■ What you will do
In full and without alteration, print the entries that follow.
═══ Extracted records
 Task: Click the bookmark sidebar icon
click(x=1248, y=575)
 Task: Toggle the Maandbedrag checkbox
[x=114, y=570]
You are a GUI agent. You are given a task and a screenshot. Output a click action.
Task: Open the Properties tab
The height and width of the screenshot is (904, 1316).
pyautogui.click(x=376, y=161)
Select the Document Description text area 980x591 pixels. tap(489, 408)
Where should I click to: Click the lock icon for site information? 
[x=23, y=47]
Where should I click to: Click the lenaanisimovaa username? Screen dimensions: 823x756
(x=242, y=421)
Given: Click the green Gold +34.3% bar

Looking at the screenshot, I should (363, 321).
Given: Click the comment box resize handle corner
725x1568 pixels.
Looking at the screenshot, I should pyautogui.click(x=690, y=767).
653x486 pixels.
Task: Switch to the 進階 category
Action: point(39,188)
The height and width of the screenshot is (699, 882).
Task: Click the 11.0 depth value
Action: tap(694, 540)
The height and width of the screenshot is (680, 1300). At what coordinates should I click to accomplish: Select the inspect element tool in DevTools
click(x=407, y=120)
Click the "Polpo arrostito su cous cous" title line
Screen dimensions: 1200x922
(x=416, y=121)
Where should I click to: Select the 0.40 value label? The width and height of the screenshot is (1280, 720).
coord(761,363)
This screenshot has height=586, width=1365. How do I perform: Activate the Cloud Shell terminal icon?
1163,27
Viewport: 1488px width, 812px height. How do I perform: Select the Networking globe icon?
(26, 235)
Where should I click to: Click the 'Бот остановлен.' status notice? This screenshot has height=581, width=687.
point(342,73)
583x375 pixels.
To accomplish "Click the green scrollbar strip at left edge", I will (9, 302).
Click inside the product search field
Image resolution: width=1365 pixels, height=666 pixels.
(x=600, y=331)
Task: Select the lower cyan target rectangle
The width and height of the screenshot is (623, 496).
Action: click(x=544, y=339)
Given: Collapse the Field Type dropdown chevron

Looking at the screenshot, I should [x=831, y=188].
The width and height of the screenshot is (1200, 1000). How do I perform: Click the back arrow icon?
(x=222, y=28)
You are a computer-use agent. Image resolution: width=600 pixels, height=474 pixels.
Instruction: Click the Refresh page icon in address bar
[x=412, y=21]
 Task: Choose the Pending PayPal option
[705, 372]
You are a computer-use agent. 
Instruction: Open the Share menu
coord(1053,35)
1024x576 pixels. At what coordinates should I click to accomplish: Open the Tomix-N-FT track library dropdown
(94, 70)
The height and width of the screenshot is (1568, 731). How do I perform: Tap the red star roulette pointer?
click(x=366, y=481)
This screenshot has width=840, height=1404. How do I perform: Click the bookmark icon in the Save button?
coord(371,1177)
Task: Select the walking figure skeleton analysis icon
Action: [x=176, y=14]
══════
■ Completed exercise
 Task: Click the bookmark sidebar icon
click(x=1248, y=575)
 Task: Toggle the Maandbedrag checkbox
[x=114, y=570]
You are a GUI agent. You are given a task and a screenshot. Output a click action.
Task: Open the Properties tab
The height and width of the screenshot is (904, 1316).
pyautogui.click(x=376, y=161)
Select the Document Description text area 980x591 pixels. tap(489, 408)
Where should I click to: Click the lock icon for site information? 
[x=23, y=47]
Where should I click to: Click the lenaanisimovaa username? Screen dimensions: 823x756
(x=242, y=421)
Given: Click the green Gold +34.3% bar

Looking at the screenshot, I should (363, 321).
Given: Click the comment box resize handle corner
725x1568 pixels.
Looking at the screenshot, I should pyautogui.click(x=690, y=767).
653x486 pixels.
Task: Switch to the 進階 category
Action: point(39,188)
The height and width of the screenshot is (699, 882).
Task: Click the 11.0 depth value
Action: tap(694, 540)
The height and width of the screenshot is (680, 1300). At what coordinates should I click to accomplish: Select the inspect element tool in DevTools
click(x=407, y=120)
Click the "Polpo arrostito su cous cous" title line
Screen dimensions: 1200x922
(x=416, y=121)
Where should I click to: Select the 0.40 value label? The width and height of the screenshot is (1280, 720).
coord(761,363)
This screenshot has height=586, width=1365. How do I perform: Activate the Cloud Shell terminal icon?
1163,27
Viewport: 1488px width, 812px height. How do I perform: Select the Networking globe icon?
(26, 235)
Where should I click to: Click the 'Бот остановлен.' status notice? This screenshot has height=581, width=687.
point(342,73)
583x375 pixels.
To accomplish "Click the green scrollbar strip at left edge", I will (9, 302).
Click inside the product search field
Image resolution: width=1365 pixels, height=666 pixels.
(x=600, y=331)
Task: Select the lower cyan target rectangle
The width and height of the screenshot is (623, 496).
Action: click(x=544, y=339)
Given: Collapse the Field Type dropdown chevron

Looking at the screenshot, I should [x=831, y=188].
The width and height of the screenshot is (1200, 1000). How do I perform: Click the back arrow icon?
(x=222, y=28)
You are a computer-use agent. Image resolution: width=600 pixels, height=474 pixels.
Instruction: Click the Refresh page icon in address bar
[x=412, y=21]
 Task: Choose the Pending PayPal option
[705, 372]
You are a computer-use agent. 
Instruction: Open the Share menu
coord(1053,35)
1024x576 pixels. At what coordinates should I click to accomplish: Open the Tomix-N-FT track library dropdown
(94, 70)
The height and width of the screenshot is (1568, 731). How do I perform: Tap the red star roulette pointer?
click(x=366, y=481)
This screenshot has width=840, height=1404. How do I perform: Click the bookmark icon in the Save button?
coord(371,1177)
Task: Select the walking figure skeleton analysis icon
Action: [x=176, y=14]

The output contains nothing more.